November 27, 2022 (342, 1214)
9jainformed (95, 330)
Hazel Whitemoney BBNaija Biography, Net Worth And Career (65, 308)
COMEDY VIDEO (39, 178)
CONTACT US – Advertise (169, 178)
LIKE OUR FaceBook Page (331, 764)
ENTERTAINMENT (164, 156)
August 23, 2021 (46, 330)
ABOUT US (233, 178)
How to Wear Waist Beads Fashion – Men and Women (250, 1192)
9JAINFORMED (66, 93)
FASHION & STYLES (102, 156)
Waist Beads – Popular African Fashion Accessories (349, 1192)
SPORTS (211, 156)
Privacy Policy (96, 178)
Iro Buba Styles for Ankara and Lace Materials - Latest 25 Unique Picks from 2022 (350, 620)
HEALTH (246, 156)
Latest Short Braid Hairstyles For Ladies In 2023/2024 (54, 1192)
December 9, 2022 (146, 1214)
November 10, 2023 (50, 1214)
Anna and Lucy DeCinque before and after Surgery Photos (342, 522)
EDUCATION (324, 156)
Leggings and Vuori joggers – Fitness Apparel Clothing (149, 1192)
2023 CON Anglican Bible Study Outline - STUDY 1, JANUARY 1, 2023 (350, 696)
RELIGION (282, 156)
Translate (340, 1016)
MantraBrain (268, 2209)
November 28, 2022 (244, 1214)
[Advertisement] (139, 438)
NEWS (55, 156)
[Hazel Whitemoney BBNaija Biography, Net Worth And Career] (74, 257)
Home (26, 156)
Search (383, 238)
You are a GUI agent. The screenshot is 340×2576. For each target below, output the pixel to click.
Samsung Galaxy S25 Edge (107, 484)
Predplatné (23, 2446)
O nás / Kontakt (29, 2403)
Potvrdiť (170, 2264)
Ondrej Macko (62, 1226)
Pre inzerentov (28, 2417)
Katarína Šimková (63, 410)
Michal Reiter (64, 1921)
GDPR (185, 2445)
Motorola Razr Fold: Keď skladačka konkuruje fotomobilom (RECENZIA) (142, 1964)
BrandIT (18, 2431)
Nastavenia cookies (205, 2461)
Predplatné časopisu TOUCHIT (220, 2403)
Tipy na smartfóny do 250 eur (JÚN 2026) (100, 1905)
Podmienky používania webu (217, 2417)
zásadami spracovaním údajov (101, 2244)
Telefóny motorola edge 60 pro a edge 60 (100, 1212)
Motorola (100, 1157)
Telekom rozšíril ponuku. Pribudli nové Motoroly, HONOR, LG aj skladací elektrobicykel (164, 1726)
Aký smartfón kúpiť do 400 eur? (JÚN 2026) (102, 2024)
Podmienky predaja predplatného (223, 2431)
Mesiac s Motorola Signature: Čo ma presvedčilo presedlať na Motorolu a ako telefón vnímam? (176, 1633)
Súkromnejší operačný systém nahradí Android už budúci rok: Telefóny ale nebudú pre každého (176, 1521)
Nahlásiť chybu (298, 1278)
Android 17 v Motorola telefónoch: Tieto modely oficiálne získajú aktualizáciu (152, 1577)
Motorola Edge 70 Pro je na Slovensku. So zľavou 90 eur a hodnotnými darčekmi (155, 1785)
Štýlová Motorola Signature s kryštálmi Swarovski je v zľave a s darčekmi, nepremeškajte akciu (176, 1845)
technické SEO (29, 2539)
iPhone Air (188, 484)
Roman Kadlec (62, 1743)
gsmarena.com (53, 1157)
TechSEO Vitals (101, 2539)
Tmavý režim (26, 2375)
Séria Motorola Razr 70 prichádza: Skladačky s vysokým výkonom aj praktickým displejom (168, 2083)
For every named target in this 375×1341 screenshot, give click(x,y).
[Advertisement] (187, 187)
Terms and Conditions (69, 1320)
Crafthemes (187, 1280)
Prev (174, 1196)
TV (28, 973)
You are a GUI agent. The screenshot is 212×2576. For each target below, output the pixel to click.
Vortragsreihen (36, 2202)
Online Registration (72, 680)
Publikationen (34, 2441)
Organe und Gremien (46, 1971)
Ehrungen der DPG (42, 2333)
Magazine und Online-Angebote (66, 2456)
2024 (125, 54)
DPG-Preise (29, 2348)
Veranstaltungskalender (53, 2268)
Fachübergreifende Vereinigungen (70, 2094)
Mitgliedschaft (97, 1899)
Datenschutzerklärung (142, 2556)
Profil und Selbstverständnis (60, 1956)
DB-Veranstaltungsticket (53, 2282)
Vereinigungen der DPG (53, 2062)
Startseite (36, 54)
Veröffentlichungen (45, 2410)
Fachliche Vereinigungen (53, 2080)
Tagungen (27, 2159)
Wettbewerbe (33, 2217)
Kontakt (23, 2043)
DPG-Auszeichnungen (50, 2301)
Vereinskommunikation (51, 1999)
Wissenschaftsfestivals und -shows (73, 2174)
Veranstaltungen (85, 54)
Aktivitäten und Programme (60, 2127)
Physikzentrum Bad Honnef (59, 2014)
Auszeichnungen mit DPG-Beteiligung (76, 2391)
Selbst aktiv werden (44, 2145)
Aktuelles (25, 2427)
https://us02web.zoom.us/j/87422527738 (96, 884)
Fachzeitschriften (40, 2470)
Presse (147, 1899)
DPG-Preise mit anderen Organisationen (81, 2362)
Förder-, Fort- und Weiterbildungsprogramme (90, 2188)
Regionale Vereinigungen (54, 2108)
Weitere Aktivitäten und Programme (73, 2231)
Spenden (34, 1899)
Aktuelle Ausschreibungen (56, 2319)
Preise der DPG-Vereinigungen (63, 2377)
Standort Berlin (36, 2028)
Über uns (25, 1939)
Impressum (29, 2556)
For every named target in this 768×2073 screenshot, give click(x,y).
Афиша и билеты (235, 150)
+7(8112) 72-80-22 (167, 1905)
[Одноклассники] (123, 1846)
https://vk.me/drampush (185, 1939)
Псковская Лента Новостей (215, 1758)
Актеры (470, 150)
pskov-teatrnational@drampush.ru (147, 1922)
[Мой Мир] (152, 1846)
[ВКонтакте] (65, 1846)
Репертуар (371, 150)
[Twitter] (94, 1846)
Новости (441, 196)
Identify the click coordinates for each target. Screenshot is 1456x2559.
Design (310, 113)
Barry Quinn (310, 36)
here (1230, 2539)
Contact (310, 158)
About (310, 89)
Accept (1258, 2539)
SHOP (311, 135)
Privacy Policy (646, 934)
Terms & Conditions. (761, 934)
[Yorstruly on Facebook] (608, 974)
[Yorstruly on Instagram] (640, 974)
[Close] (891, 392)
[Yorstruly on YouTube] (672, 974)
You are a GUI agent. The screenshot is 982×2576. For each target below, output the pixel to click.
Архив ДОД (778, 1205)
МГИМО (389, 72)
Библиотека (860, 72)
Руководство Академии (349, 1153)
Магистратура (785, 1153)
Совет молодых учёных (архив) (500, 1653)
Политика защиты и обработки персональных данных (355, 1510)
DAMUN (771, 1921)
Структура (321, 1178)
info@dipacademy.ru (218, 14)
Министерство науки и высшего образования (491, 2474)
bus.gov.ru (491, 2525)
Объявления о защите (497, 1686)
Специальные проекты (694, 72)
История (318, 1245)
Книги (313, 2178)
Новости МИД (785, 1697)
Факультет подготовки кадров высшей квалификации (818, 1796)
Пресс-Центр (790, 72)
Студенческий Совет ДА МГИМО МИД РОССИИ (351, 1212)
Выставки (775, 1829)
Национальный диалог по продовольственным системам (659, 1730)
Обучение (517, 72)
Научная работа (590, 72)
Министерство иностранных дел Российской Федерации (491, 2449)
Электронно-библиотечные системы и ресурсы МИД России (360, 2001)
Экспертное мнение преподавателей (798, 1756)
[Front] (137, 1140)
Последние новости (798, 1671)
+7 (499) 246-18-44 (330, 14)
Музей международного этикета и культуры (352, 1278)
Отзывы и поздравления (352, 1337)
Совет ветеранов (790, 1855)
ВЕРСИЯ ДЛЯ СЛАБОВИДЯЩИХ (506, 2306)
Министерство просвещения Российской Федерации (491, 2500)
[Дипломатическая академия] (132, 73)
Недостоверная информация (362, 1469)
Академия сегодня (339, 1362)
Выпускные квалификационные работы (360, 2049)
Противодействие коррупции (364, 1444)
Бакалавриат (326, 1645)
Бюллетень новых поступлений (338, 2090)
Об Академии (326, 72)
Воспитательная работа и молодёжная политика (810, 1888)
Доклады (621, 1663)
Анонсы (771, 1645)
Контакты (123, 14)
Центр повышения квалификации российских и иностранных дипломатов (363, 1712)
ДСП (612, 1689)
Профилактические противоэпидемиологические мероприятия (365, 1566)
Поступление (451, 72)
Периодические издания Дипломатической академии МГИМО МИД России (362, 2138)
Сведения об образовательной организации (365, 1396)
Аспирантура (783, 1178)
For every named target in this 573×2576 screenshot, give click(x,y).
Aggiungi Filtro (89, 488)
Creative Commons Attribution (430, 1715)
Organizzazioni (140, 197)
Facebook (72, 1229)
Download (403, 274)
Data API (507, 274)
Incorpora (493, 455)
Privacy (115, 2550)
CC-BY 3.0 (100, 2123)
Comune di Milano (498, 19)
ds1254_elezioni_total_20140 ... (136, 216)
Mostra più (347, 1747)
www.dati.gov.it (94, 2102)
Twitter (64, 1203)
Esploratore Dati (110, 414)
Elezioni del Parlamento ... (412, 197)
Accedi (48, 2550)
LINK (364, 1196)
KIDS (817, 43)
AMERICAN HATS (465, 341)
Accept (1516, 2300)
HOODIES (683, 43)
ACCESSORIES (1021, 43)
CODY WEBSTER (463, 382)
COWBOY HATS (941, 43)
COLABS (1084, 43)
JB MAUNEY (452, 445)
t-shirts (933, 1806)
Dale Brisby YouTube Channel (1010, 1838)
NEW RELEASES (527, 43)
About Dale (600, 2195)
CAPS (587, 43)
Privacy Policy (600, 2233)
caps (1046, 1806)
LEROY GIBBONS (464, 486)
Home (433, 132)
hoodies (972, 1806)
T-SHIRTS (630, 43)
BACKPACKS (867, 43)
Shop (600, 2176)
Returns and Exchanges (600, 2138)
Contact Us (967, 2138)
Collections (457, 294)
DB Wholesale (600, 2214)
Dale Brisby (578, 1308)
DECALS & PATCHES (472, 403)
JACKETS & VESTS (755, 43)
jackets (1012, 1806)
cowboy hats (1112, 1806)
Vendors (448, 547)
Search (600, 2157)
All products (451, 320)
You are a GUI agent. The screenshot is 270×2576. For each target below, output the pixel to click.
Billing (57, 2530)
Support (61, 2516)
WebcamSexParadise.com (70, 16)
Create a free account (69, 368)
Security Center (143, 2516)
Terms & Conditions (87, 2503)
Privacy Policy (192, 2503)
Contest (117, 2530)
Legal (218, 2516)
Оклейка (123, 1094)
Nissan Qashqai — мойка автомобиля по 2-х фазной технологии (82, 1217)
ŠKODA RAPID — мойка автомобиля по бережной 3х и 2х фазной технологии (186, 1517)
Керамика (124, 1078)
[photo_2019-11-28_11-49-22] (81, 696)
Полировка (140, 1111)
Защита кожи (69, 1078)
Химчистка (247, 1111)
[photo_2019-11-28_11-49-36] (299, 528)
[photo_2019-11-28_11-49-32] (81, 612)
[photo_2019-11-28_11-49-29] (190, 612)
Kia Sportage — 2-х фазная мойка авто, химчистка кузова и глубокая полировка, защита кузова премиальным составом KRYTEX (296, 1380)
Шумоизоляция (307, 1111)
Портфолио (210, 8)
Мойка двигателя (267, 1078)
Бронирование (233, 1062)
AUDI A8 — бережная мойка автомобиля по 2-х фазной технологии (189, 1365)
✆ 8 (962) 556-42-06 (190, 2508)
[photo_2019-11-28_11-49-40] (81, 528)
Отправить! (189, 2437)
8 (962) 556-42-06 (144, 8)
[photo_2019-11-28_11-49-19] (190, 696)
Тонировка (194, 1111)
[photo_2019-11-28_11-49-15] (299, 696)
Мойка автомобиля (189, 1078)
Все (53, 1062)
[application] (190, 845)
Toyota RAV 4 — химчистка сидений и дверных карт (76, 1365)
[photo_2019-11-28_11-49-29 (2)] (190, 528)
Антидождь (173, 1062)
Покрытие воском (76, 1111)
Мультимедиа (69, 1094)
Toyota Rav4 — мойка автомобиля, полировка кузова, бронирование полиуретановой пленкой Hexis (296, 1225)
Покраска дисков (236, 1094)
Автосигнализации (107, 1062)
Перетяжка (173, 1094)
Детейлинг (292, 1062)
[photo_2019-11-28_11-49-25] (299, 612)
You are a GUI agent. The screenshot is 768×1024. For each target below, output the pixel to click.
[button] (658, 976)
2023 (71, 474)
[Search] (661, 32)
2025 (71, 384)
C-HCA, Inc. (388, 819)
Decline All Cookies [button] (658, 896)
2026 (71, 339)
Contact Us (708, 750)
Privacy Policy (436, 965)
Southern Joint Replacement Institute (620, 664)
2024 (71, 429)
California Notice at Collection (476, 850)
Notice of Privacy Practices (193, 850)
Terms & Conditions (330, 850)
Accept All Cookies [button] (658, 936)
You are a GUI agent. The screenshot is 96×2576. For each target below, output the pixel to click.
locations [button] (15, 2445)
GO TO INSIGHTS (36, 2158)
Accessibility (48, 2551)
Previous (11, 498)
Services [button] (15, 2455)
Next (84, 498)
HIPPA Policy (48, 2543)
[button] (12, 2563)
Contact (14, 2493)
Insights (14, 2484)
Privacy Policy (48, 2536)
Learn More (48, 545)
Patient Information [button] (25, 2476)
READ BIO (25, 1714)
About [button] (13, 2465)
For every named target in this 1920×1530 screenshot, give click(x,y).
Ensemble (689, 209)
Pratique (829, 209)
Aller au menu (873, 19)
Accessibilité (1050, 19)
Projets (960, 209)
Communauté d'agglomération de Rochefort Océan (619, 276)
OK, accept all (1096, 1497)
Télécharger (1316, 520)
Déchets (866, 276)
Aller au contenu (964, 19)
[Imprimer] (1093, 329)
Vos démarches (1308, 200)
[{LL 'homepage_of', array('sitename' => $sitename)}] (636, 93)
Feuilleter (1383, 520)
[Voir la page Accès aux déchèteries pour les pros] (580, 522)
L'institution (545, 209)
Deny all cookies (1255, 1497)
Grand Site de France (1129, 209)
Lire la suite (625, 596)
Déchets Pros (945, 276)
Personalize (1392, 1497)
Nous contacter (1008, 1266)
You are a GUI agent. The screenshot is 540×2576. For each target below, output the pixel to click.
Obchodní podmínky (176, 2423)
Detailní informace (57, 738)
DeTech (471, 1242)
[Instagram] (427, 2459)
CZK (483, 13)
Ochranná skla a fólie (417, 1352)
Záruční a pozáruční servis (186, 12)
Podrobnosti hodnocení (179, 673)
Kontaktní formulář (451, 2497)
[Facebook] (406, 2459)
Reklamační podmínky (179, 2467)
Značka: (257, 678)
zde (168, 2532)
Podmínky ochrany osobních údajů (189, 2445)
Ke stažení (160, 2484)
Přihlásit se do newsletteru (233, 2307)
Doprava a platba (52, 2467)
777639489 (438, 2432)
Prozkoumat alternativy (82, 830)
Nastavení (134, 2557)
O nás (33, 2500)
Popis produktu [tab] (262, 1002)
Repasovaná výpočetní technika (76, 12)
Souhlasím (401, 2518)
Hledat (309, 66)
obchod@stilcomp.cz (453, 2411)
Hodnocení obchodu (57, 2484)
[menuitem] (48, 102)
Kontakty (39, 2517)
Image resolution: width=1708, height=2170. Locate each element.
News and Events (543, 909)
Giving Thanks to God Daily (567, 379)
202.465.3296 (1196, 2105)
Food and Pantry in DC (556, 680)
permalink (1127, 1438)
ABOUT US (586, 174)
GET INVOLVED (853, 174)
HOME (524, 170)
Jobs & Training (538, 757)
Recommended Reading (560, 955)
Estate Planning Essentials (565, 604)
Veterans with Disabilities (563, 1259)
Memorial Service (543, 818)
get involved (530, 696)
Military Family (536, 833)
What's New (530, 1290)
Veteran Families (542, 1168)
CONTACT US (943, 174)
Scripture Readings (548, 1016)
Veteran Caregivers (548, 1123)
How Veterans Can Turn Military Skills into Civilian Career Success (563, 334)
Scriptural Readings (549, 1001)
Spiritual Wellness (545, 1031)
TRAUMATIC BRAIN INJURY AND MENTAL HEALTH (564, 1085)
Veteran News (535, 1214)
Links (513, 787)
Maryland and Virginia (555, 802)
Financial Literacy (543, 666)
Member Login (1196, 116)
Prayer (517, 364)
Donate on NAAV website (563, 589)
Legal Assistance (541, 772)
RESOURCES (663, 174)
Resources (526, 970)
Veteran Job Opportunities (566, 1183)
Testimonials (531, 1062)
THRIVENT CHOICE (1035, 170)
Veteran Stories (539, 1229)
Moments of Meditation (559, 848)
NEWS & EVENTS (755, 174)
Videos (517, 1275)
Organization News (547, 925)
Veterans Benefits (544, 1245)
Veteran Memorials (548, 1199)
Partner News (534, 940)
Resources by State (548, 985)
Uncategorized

____________________

* _TASK TO COMPLETE_
In the entries above, find each line with the word "Министерство" and show it.

* _ANSWER FOR THE TASK_
Министерство науки и высшего образования (491, 2474)
Министерство иностранных дел Российской Федерации (491, 2449)
Министерство просвещения Российской Федерации (491, 2500)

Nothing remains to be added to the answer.